- **Problems and tasks**
1 > In the passage on school choice, edit the stretch from "The cost of" through "less expensive anyway." by swapping "taxpayer" for "public purse".
2 > Pick up the passage on school choice after its final sentence and carry it forward.

The rulers of our teacher unions and those of allied non-teaching school staff need at long last identify and explain the justification for their forcing un-monied parents to deliver 5-year-old Mary to P.S. 99 instead of that private, maybe religious, school they preferred but could not afford.
The cost of choice to the taxpayer would not have increased the budget; indeed, a substantial and sufficient parental subsidy can be designed to save public money if that be a civic objective. Religious schools tend to be less expensive anyway.
So, what is the problem? Do we have reason to fear that private schools are bad for inner-city kids? So far at least, test scores suggest the contrary.
And what then does our no-choice military-style draft of the poor for their own “neighborhood” government school gain for either the child or society?

- **Dataset records**

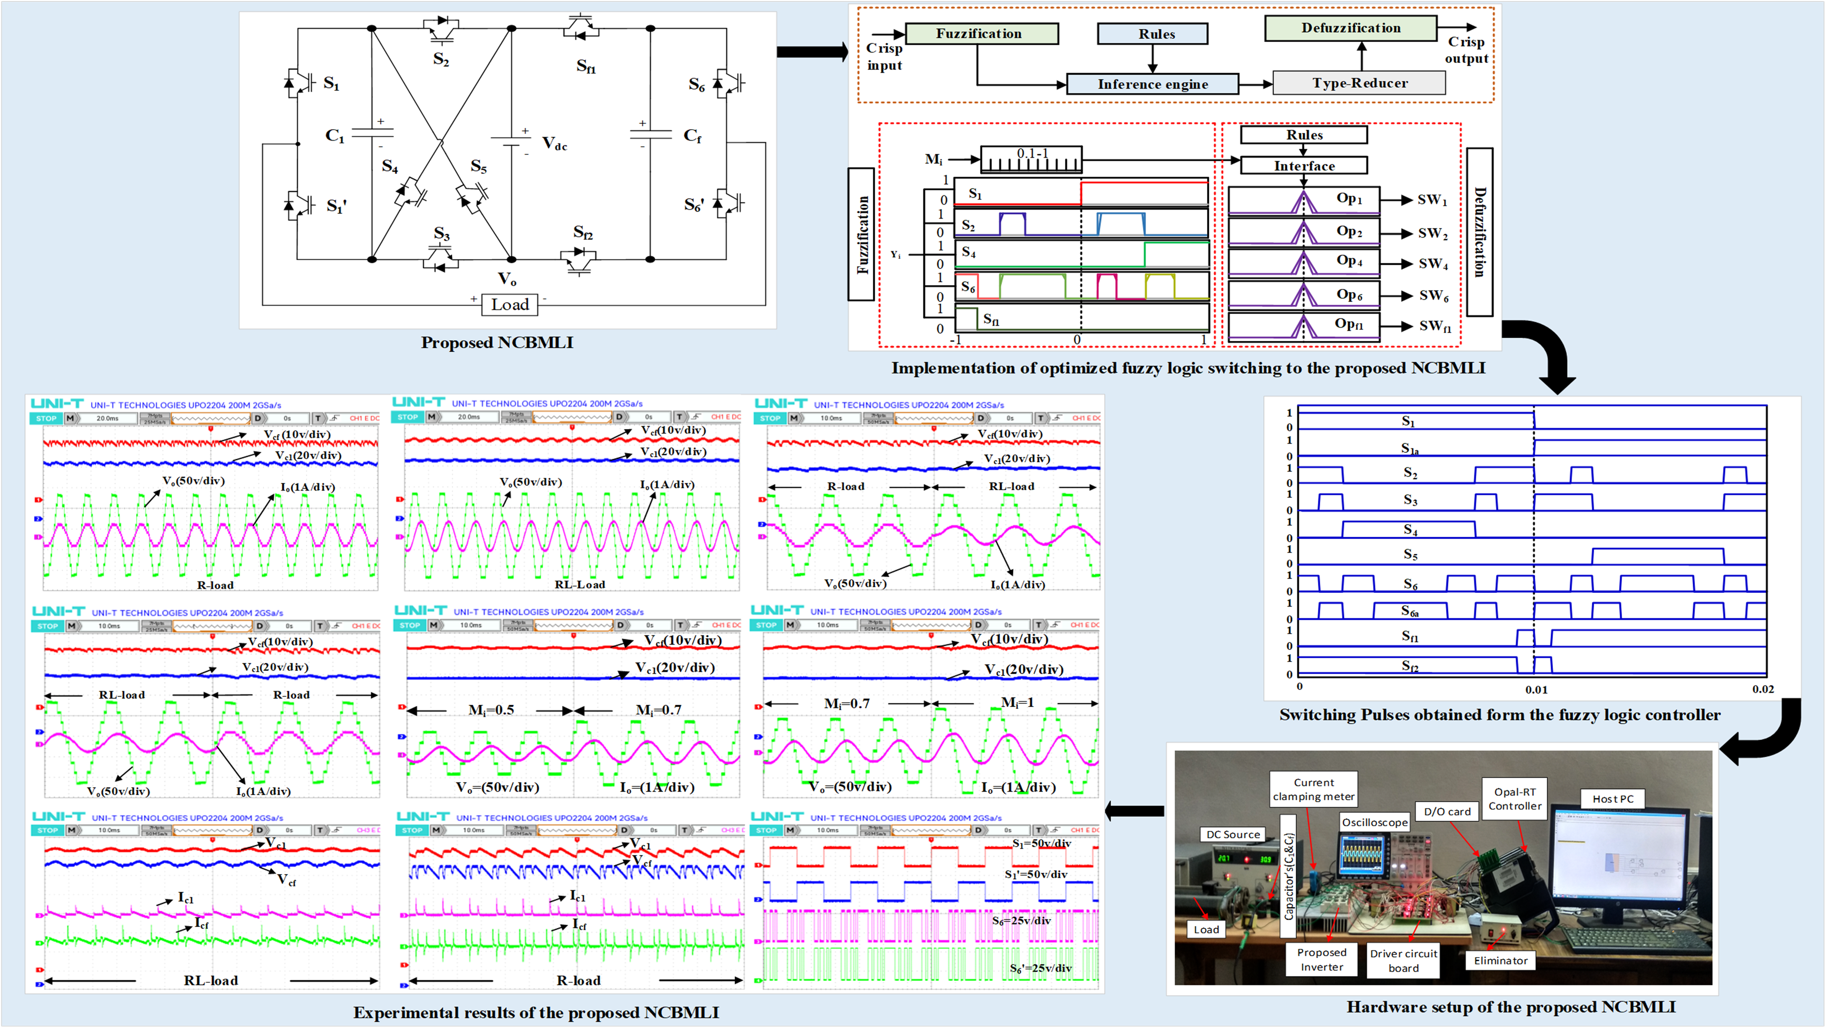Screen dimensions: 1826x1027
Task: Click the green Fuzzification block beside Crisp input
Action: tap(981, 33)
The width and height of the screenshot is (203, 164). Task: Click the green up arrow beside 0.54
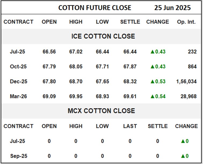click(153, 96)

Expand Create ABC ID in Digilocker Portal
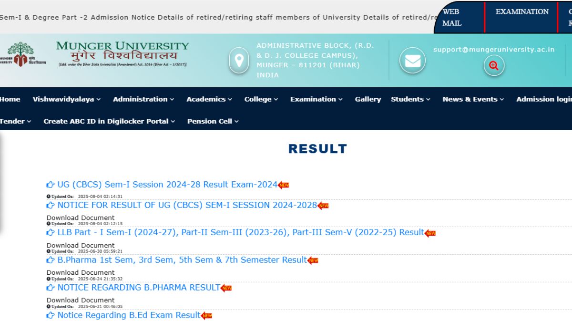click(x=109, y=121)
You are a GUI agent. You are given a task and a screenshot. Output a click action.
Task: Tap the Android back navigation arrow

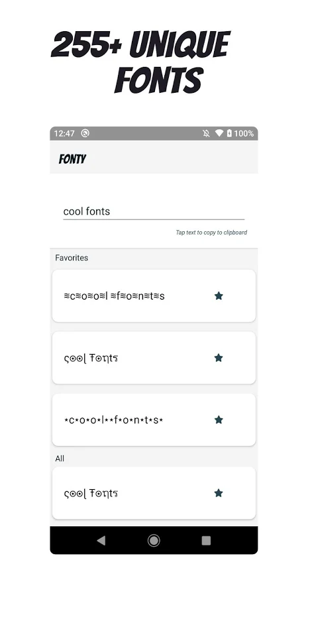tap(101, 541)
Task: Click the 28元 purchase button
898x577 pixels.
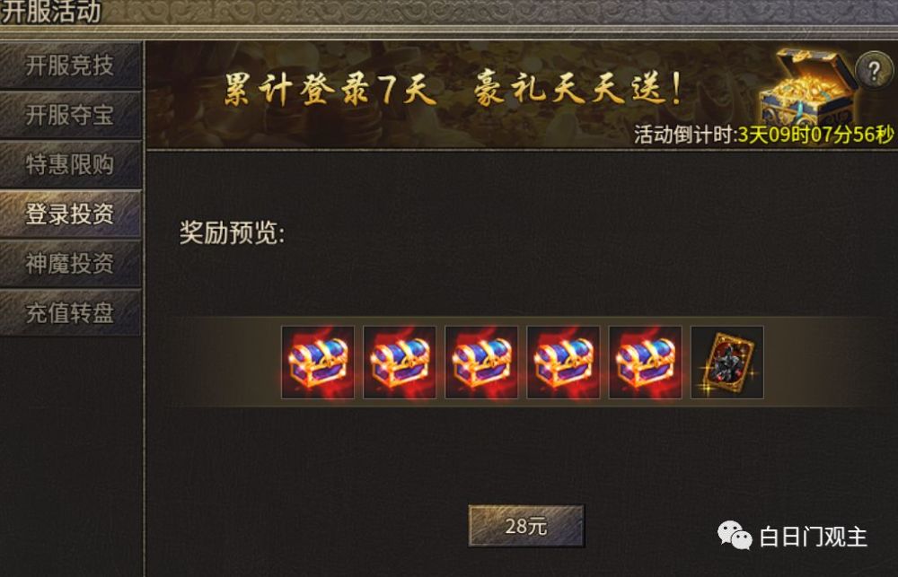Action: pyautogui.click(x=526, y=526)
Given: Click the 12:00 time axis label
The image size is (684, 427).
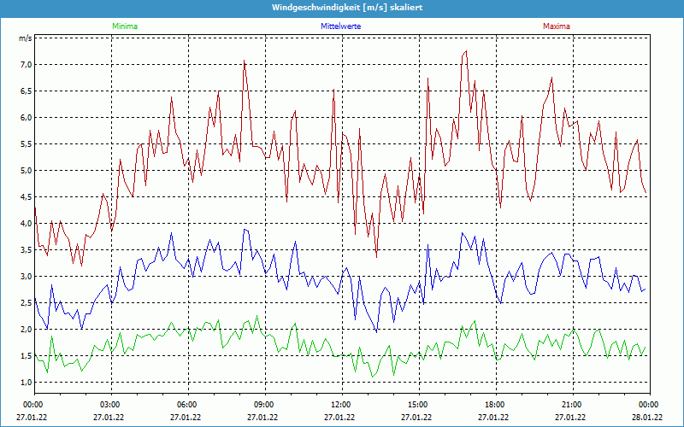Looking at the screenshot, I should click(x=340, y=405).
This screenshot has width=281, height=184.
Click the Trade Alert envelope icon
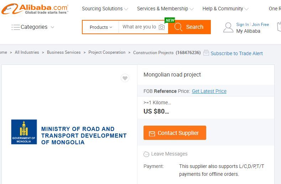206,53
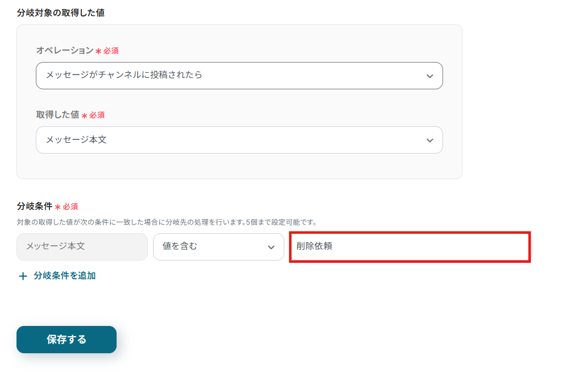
--
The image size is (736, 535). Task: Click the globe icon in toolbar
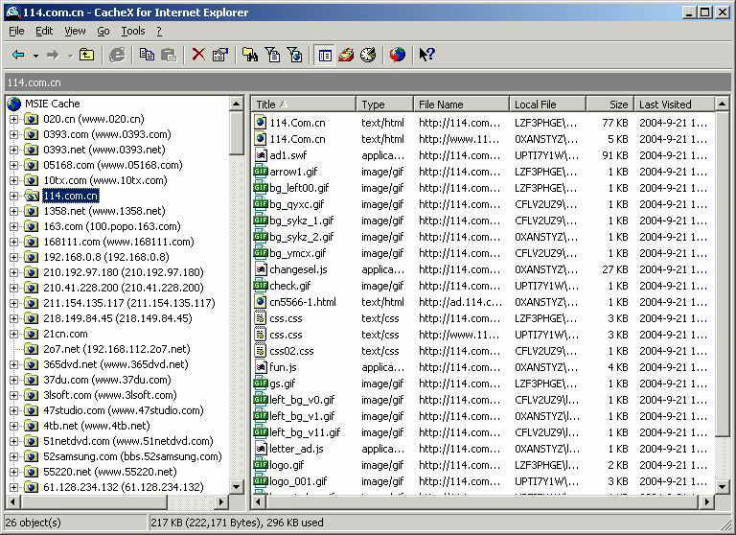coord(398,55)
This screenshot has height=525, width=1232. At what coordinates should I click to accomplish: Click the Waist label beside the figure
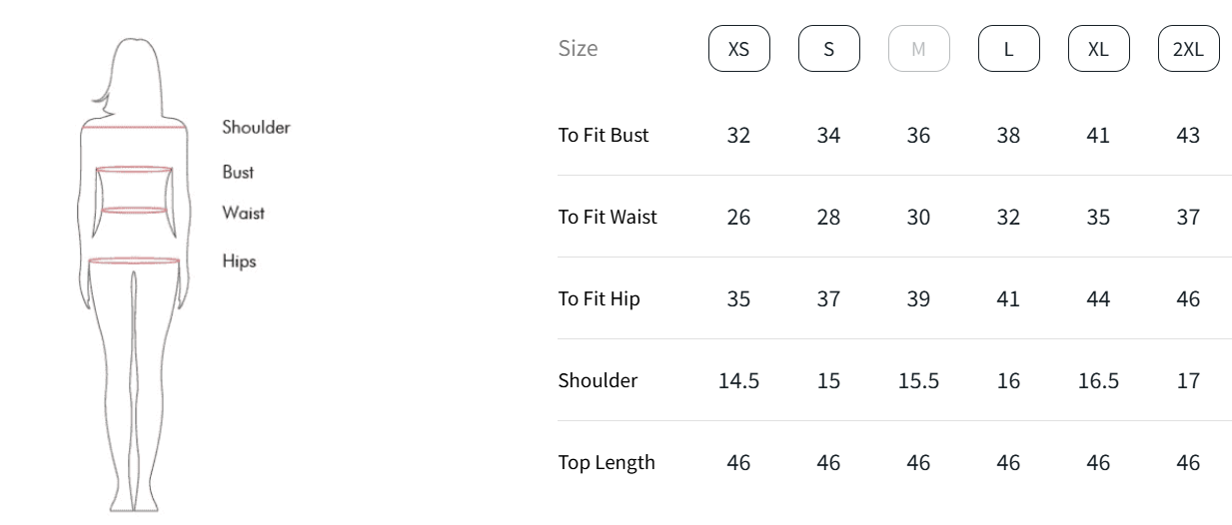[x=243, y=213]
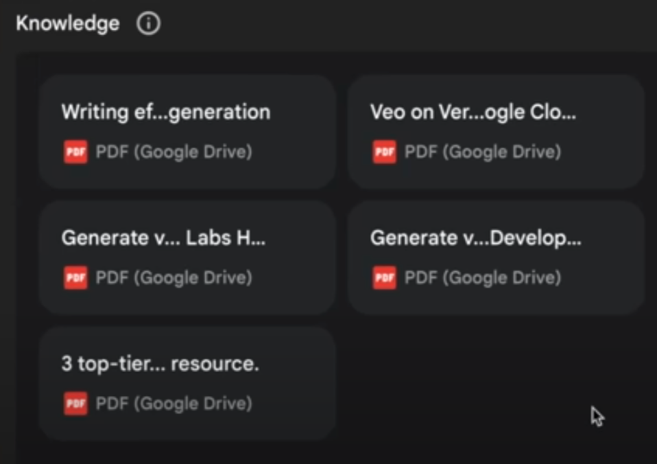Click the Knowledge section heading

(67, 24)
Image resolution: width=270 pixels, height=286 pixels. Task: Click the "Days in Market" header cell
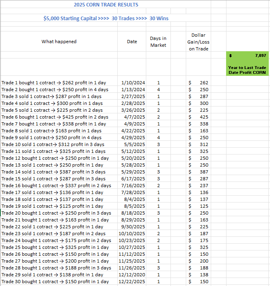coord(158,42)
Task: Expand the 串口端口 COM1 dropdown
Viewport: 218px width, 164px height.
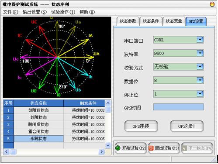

- **Responses to the exercise**
1 >
The cost of choice to the public purse would not have increased the budget; indeed, a substantial and sufficient parental subsidy can be designed to save public money if that be a civic objective. Religious schools tend to be less expensive anyway.

2 >
The union sovereigns softly encourage a justification with a more subtle assumption about poor parents. It is one seldom addressed in public or even casual private conversation; yet, from my own experience, it is widely shared by educated middle-class minds, even if seldom uttered in direct conversation.
It is simply the observation of the poor parent as somehow diminished either intellectually, morally, or both. In either case, they are in want of a certain something that only the Hoover public school just down the street can provide.
In short, these parents are viewed as dodos or even bad actors; clearly, that Hoover place is this child’s and society’s single best hope.
Meanwhile, we middle-class folk are sufficiently bright and sophisticated that we are the best judge of just who will serve our own child’s and the state’s interest (and then there is Pierce v. Society of Sisters).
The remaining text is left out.